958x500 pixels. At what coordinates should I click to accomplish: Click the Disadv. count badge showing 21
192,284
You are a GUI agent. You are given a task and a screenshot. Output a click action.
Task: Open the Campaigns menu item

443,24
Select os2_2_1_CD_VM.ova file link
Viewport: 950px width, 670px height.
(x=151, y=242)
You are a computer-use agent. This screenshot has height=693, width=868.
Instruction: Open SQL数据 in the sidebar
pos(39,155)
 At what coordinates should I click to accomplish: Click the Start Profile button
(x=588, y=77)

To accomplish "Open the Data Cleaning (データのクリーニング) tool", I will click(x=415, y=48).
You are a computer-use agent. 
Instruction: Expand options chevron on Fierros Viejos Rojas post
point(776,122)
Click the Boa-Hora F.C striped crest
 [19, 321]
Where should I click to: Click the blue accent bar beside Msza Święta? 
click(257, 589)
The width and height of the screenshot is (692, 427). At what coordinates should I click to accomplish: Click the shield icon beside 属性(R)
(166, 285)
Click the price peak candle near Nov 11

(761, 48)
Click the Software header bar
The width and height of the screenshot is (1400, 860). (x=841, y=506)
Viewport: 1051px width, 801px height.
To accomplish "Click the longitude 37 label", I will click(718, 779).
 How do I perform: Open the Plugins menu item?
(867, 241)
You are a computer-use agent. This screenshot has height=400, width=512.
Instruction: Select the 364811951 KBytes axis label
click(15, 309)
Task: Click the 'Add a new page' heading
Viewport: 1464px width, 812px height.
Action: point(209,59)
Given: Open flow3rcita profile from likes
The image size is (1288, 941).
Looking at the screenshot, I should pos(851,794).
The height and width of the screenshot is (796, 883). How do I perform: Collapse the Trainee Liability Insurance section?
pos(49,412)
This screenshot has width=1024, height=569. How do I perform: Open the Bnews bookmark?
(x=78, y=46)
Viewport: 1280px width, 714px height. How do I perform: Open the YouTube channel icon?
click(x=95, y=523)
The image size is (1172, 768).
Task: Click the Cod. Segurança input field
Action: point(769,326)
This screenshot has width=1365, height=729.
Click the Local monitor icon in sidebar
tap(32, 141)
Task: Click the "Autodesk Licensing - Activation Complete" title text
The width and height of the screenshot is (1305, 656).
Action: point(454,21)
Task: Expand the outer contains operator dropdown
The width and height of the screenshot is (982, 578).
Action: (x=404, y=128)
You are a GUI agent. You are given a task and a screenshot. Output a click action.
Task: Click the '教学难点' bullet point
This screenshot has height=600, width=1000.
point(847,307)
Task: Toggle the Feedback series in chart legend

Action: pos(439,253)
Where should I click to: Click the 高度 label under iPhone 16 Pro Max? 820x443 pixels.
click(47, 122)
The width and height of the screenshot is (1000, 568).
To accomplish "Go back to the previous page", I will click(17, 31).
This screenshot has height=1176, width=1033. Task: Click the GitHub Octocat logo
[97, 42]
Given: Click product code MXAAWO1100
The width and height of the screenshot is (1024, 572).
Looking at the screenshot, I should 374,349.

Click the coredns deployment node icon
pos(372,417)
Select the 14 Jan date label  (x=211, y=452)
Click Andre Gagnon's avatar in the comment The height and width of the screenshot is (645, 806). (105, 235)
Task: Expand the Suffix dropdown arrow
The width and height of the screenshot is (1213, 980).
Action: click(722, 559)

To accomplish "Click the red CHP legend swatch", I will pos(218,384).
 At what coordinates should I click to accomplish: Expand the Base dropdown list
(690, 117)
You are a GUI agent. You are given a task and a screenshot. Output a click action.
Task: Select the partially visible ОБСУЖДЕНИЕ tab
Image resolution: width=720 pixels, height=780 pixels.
* * * * *
> _What the task asks_
Set down the complete listing once more, exactly as it appears.

> _Expected answer_
958x500 pixels. At what coordinates should I click to accomplish: Click the Disadv. count badge showing 21
192,284
You are a GUI agent. You are given a task and a screenshot. Output a click action.
Task: Open the Campaigns menu item

443,24
Select os2_2_1_CD_VM.ova file link
Viewport: 950px width, 670px height.
(x=151, y=242)
You are a computer-use agent. This screenshot has height=693, width=868.
Instruction: Open SQL数据 in the sidebar
pos(39,155)
 At what coordinates should I click to accomplish: Click the Start Profile button
(x=588, y=77)

To accomplish "Open the Data Cleaning (データのクリーニング) tool", I will click(x=415, y=48).
You are a computer-use agent. 
Instruction: Expand options chevron on Fierros Viejos Rojas post
point(776,122)
Click the Boa-Hora F.C striped crest
 [19, 321]
Where should I click to: Click the blue accent bar beside Msza Święta? 
click(257, 589)
The width and height of the screenshot is (692, 427). At what coordinates should I click to accomplish: Click the shield icon beside 属性(R)
(166, 285)
Click the price peak candle near Nov 11

(761, 48)
Click the Software header bar
The width and height of the screenshot is (1400, 860). (x=841, y=506)
Viewport: 1051px width, 801px height.
To accomplish "Click the longitude 37 label", I will click(718, 779).
 How do I perform: Open the Plugins menu item?
(867, 241)
You are a computer-use agent. This screenshot has height=400, width=512.
Instruction: Select the 364811951 KBytes axis label
click(15, 309)
Task: Click the 'Add a new page' heading
Viewport: 1464px width, 812px height.
Action: point(209,59)
Given: Open flow3rcita profile from likes
The image size is (1288, 941).
Looking at the screenshot, I should pos(851,794).
The height and width of the screenshot is (796, 883). How do I perform: Collapse the Trainee Liability Insurance section?
pos(49,412)
This screenshot has width=1024, height=569. How do I perform: Open the Bnews bookmark?
(x=78, y=46)
Viewport: 1280px width, 714px height. How do I perform: Open the YouTube channel icon?
click(x=95, y=523)
The image size is (1172, 768).
Task: Click the Cod. Segurança input field
Action: point(769,326)
This screenshot has width=1365, height=729.
Click the Local monitor icon in sidebar
tap(32, 141)
Task: Click the "Autodesk Licensing - Activation Complete" title text
The width and height of the screenshot is (1305, 656).
Action: point(454,21)
Task: Expand the outer contains operator dropdown
The width and height of the screenshot is (982, 578).
Action: (x=404, y=128)
You are a GUI agent. You are given a task and a screenshot. Output a click action.
Task: Click the '教学难点' bullet point
This screenshot has height=600, width=1000.
point(847,307)
Task: Toggle the Feedback series in chart legend

Action: pos(439,253)
Where should I click to: Click the 高度 label under iPhone 16 Pro Max? 820x443 pixels.
click(47, 122)
The width and height of the screenshot is (1000, 568).
To accomplish "Go back to the previous page", I will click(17, 31).
This screenshot has height=1176, width=1033. Task: Click the GitHub Octocat logo
[97, 42]
Given: Click product code MXAAWO1100
The width and height of the screenshot is (1024, 572).
Looking at the screenshot, I should 374,349.

Click the coredns deployment node icon
pos(372,417)
Select the 14 Jan date label  (x=211, y=452)
Click Andre Gagnon's avatar in the comment The height and width of the screenshot is (645, 806). (105, 235)
Task: Expand the Suffix dropdown arrow
The width and height of the screenshot is (1213, 980).
Action: click(722, 559)

To accomplish "Click the red CHP legend swatch", I will pos(218,384).
 At what coordinates should I click to accomplish: Expand the Base dropdown list
(690, 117)
You are a GUI agent. You are given a task and a screenshot. Output a click action.
Task: Select the partially visible ОБСУЖДЕНИЕ tab
Image resolution: width=720 pixels, height=780 pixels.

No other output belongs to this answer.